Ironically, for institutions dedicated to knowledge, the common thread uniting the aforementioned problems is guesswork. Students trying to maximize their highly limited time must often middle their way through a labyrinth of schedules, lines and administrative hierarchies. Administrators must guess when students — many of whom are learning independence and self-sufficiency for the first time — will reliably show up, or won’t, as well as how to marshal limited personnel for peak hours and pain points.

What’s needed are more ways to put everyone on the same page. For administrators, this means having tools that allow them to be more proactive so they can meet and even anticipate students’ needs head-on instead of requiring them to figure out what to do. Campus staff needs flexibility to be able to accommodate both scheduled students and urgent walk-ins. They need better intelligence on when and where staff is needed most urgently so they can deploy resources more efficiently. And of course, they need a more robust stream of helpful feedback from students.

At the same time, students could benefit from more ways to control their schedules and experiences, from strategizing and minimizing wait-times for registration, to setting their own appointments, to being able to communicate more directly with the administration from wherever they happen to be.

Connect with tech

Fortunately, all those tools do exist, and are ideally suited for undergraduate life. Students today conduct most of their social and business transactions over mobile phones, so an app connecting them to administrators is the perfect way to “meet them where they are.” Line management software can help them avoid standing in lines by sending them a text message or call when it’s their turn to interact with staff.

Likewise, being able to make, change and cancel appointments on the go makes the administrative process frictionless and empowering for students, boosting their experience and sense of connection.

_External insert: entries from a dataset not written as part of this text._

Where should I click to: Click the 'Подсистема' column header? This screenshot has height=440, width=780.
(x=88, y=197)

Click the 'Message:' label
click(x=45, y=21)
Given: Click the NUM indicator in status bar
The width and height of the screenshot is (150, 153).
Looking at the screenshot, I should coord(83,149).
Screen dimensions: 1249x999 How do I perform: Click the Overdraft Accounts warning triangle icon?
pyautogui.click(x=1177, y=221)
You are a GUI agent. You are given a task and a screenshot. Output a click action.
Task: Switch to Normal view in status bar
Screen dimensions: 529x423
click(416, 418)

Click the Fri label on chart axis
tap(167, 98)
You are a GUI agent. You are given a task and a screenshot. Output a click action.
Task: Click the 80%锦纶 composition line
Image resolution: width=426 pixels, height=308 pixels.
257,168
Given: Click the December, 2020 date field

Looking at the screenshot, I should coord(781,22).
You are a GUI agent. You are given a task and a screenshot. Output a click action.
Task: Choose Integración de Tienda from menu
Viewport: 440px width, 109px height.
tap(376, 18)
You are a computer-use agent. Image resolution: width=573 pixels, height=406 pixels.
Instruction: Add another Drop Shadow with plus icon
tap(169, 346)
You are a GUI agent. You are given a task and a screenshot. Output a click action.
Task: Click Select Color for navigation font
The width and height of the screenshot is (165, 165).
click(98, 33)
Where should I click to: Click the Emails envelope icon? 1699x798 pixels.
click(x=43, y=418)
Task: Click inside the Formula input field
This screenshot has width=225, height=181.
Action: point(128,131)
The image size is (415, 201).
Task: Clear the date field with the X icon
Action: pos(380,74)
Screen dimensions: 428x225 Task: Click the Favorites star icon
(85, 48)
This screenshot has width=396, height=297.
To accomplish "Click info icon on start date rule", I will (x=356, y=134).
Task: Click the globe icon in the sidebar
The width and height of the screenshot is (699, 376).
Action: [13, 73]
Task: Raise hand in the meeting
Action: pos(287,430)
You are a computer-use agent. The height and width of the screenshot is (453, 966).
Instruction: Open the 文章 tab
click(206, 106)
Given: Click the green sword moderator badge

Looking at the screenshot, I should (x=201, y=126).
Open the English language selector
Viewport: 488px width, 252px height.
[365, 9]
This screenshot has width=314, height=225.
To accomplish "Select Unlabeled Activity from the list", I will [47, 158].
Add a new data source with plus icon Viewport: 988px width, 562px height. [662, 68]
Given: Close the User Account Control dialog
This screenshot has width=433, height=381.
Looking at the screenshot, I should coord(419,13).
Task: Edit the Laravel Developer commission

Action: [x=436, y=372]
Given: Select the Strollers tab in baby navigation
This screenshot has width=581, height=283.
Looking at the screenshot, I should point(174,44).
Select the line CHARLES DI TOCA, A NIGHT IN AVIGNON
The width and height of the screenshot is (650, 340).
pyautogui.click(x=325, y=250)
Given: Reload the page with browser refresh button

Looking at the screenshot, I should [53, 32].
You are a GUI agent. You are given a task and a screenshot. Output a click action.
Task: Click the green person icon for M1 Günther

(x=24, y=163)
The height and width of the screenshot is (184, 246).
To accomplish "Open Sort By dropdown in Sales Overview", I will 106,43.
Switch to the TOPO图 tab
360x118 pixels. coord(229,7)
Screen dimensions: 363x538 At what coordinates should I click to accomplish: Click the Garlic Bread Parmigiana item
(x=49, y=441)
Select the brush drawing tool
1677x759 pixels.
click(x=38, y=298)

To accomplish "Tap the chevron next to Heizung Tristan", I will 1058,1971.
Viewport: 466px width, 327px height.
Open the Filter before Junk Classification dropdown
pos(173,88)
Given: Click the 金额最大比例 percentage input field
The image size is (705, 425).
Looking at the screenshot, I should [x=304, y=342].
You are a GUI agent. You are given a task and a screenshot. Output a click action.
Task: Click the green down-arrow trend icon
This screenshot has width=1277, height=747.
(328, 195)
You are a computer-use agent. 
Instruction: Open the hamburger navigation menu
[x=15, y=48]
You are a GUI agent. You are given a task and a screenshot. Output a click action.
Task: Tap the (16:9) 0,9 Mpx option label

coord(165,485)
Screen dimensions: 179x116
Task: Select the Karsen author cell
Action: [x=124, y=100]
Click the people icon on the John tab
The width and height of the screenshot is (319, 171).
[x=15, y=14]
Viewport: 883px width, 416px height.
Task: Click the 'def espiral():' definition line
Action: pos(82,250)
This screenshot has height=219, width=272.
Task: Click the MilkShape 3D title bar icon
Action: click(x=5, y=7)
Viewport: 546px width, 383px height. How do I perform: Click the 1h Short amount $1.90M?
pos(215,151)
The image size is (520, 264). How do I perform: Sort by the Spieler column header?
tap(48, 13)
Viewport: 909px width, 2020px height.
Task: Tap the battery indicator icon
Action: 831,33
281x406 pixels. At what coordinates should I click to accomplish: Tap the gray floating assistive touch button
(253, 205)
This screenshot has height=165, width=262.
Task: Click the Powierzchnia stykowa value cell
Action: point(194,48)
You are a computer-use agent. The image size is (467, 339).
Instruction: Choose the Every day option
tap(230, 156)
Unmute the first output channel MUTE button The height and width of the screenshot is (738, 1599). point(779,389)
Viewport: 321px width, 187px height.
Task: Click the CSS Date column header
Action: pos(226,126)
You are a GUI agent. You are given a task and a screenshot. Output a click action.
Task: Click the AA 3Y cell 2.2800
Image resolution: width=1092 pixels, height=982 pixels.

On the administrative side, staffers can access continuous, real-time information on when students are coming in and when the slow periods are so they can shift staffing around. And the prospect of filling out a survey on a mobile app right after an easy transaction is likely to appeal to students much more than a paper or emailed document clogging up their inboxes. A direct channel to express their frustrations instantaneously allows students to feel that their needs are being heard and met. It also creates a more reliable flow of information and quality control feedback to help the front office put out fires and pinpoint larger systemic problems.

Colleges and universities excel in transporting students to new frontiers. To make sure those students stay engaged for the whole ride, institutions should embrace the new frontiers of technology themselves.

Alex Bäcker is founder and CEO of QLess, whose mission is to eliminate waiting in line from the face of the Earth, and serves on the California Institute of Technology’s Information Sciences and Technology Board of Advisors.